Task instructions:
Starting at the line that holds "The width and", restate every line word for word up to and including the last one in the listing below, and omit all pictures.
────
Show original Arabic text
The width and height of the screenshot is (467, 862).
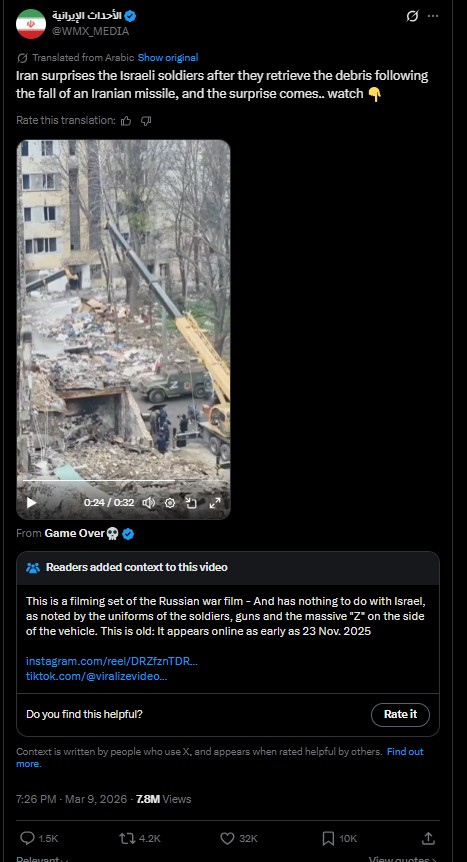[x=168, y=58]
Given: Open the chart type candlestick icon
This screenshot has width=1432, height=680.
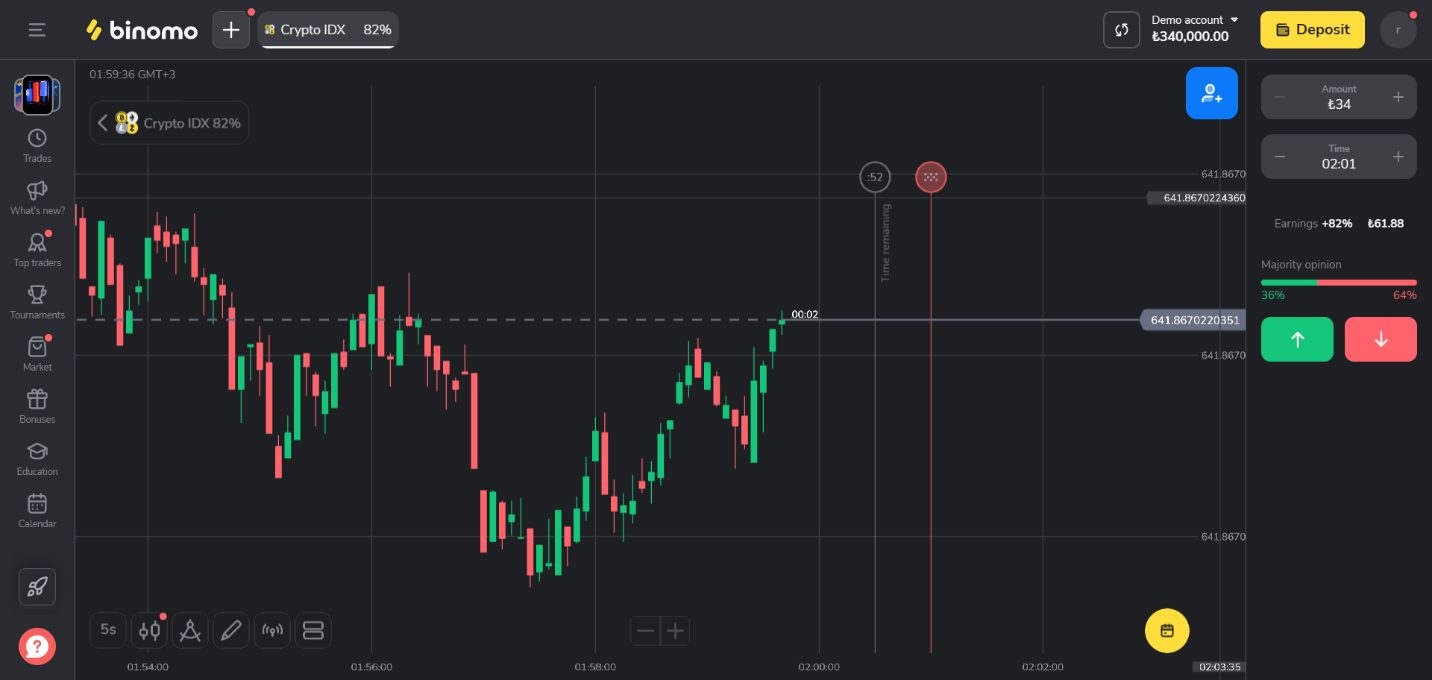Looking at the screenshot, I should click(x=149, y=630).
────
Answer:
The width and height of the screenshot is (467, 862).
[x=168, y=58]
Given: Open the chart type candlestick icon
This screenshot has width=1432, height=680.
Looking at the screenshot, I should click(x=149, y=630).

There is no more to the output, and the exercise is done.